## TEXT BLOCK

++++++++++++++++++++

Respondents' contention is founded upon the proposition that the designation of 15.87 acres was a material term, left for future agreement, and as a result, no contract is expressed in the written instruments signed by respondents, which were before the trial court. This contention is inconsistent with respondents' statement that the option provision and the transfer of the 15.87-acre parcel were integrated. They proceed to discuss the sale of the smaller parcel as if it constituted the only provision found in the documents. Such a contention is correct if the parties simply agreed to the sale of an indefinite 15.87 acres to be mutually agreed upon in the future. In such a case there would be no enforceable contract and even if the agreement were in writing it would also fail to satisfy the statute of frauds. Dillingham v. Dahlgren, 52 Cal.App. 322, 198 P. 832; Ablett v. Clauson, 43 Cal.2d 280, 272 P.2d 753; Gould v. Callan, 127 Cal.App.2d 1, 273 P.2d 93; Salomon v. Cooper, 98 Cal.App.2d 521, 220 P.2d 774; Burgess v. Rodom, 121 Cal.App.2d 71, 262 P.2d 335.

The written option agreement and the escrow instructions were clearly parts of the same transaction and as such must be construed together. Shattuck v. Chase, 86 Cal.App.2d 810, 195 P.2d 475. The agreement to convey 15.87 acres (to be carved out of the 450-acre tract) upon the filing of a subdivision map was definite and within prescribed limits. Only the exact description of the 15.87 acres was left for future determination.

The basic question is whether or not these written instruments represented preliminary negotiations between the parties or an intent to create a contract which is sufficiently certain in its terms as to be enforceable at law. See 1 Corbin on Contracts, sec. 22, p. 53; sec. 29, p. 66. It seems evident to us that the question must be one of degree: Is the indefinite promise to release 15.87 acres ‘* * * so essential to the bargain that inability to enforce that promise strictly according to its terms would make it unfair to enforce the remainder of the agreement? If the contract cannot be performed without settlement of the undetermined point, each party will be bound to agree to a reasonable determination of the unsettled point in order that the main promise may be enforced.’ 1 Williston on Contracts (3d ed. 1957), sec. 48, p. 156. “The law does not favor but leans against, the destruction of contracts because of uncertainty; and it will, if feasible so construe agreements as to carry into effect the reasonable intentions of the parties if that can be ascertained.” California Lettuce Growers v. Union Sugar Co., 45 Cal.2d 471, 481, 289 P.2d 785, 790, 49 A.L.R.2d 416.

Applying these principles of law to the instant case, we feel that the parties expressed their intent to enter into a contract and that the terms and provisions of that contract are sufficiently certain to satisfy the statute of frauds. If any ambiguity remains, extrinsic evidence is admissible to show the actual intent of the parties or perhaps an actual designation of the 15.87 acres to be deeded upon payment of the initial $50,000.

++++++++++++++++++++

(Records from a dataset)
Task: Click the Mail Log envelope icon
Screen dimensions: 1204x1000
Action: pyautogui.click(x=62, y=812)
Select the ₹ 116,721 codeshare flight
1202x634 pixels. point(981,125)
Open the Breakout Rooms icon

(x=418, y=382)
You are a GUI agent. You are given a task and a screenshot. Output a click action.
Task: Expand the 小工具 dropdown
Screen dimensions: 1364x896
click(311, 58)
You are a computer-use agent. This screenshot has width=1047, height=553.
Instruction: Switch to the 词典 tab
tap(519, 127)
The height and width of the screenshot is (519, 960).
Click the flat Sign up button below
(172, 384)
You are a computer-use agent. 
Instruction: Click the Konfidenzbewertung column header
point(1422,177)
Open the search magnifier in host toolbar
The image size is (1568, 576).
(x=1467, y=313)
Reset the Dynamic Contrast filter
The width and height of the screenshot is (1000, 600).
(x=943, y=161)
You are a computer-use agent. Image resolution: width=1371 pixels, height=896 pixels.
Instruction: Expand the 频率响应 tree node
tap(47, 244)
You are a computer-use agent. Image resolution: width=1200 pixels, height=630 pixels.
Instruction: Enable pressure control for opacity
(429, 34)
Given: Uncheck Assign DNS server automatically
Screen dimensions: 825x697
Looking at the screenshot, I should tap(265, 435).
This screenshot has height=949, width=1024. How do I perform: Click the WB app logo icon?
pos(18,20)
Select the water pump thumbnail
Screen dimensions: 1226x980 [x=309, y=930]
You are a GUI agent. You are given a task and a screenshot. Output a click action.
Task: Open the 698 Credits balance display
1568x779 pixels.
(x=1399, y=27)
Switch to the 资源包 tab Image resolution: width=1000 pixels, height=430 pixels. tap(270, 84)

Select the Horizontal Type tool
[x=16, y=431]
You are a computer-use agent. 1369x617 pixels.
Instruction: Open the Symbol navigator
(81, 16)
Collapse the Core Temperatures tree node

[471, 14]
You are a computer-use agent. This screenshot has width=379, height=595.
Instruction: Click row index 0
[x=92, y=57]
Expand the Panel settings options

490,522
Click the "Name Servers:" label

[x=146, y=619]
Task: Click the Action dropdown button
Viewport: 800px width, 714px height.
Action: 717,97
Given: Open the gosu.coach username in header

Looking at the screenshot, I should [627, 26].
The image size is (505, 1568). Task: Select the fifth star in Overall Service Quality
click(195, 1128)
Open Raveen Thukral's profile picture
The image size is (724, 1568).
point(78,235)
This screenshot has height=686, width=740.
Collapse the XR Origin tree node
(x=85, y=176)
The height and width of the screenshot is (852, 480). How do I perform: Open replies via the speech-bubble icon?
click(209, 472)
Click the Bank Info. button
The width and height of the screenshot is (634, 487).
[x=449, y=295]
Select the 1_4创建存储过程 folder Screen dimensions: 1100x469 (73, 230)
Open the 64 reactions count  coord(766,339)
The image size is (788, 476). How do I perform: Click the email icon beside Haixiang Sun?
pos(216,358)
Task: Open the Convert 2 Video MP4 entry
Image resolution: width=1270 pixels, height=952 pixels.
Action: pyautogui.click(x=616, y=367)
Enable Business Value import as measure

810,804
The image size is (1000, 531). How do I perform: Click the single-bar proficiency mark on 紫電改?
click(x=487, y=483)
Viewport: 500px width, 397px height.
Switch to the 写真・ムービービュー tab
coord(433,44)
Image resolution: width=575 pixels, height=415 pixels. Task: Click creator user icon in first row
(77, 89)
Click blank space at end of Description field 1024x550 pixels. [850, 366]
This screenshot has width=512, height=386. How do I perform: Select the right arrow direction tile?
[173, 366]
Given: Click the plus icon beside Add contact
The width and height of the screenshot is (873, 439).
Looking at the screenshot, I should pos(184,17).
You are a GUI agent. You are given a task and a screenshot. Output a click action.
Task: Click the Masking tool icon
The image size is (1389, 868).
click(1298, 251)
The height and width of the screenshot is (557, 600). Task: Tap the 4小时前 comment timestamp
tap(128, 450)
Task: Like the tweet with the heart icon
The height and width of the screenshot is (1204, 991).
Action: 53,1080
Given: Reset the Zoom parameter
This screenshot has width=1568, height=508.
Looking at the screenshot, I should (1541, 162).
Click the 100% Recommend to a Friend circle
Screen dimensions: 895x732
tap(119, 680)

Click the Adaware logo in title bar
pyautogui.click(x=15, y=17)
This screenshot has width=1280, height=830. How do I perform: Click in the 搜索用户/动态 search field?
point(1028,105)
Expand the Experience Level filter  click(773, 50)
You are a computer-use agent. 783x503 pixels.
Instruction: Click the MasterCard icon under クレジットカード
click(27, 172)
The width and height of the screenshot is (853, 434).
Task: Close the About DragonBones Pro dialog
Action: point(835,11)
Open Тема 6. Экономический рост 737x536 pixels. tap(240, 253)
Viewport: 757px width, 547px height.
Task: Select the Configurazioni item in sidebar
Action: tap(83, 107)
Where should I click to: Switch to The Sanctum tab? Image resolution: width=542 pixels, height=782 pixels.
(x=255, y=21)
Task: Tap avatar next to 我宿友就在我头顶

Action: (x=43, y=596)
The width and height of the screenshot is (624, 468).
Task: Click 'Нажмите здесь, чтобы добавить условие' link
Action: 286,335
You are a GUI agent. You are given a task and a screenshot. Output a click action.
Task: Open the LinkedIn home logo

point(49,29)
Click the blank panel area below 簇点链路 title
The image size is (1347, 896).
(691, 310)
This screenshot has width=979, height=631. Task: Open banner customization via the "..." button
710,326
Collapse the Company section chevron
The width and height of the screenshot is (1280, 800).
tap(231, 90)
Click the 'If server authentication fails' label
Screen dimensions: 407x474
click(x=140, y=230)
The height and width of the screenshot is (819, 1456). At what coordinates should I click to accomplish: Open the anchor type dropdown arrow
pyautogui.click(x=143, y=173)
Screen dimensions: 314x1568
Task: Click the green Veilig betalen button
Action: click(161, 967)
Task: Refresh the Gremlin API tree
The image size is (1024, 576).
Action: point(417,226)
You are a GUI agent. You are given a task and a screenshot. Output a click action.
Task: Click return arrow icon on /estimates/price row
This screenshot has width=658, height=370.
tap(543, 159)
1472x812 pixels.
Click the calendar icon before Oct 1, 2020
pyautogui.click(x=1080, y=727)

++++++++++++++++++++

## EXERCISE TASK 1
Set down the stretch of the contract passage from "Applying these principles" through "the initial $50,000." word for word.
## EXERCISE TASK 2
Recast the stretch of the records from the line containing "Expand the Experience" through the line containing "Action: 286,335" as a Markdown table with columns headed No. and Entry, numbering each row and skipping blank lines.

## COMPLETE ANSWER 1
Applying these principles of law to the instant case, we feel that the parties expressed their intent to enter into a contract and that the terms and provisions of that contract are sufficiently certain to satisfy the statute of frauds. If any ambiguity remains, extrinsic evidence is admissible to show the actual intent of the parties or perhaps an actual designation of the 15.87 acres to be deeded upon payment of the initial $50,000.

## COMPLETE ANSWER 2
| No. | Entry |
|---|---|
| 1 | Expand the Experience Level filter  click(773, 50) |
| 2 | You are a computer-use agent. 783x503 pixels. |
| 3 | Instruction: Click the MasterCard icon under クレジットカード |
| 4 | click(27, 172) |
| 5 | The width and height of the screenshot is (853, 434). |
| 6 | Task: Close the About DragonBones Pro dialog |
| 7 | Action: point(835,11) |
| 8 | Open Тема 6. Экономический рост 737x536 pixels. tap(240, 253) |
| 9 | Viewport: 757px width, 547px height. |
| 10 | Task: Select the Configurazioni item in sidebar |
| 11 | Action: tap(83, 107) |
| 12 | Where should I click to: Switch to The Sanctum tab? Image resolution: width=542 pixels, height=782 pixels. |
| 13 | (x=255, y=21) |
| 14 | Task: Tap avatar next to 我宿友就在我头顶 |
| 15 | Action: (x=43, y=596) |
| 16 | The width and height of the screenshot is (624, 468). |
| 17 | Task: Click 'Нажмите здесь, чтобы добавить условие' link |
| 18 | Action: 286,335 |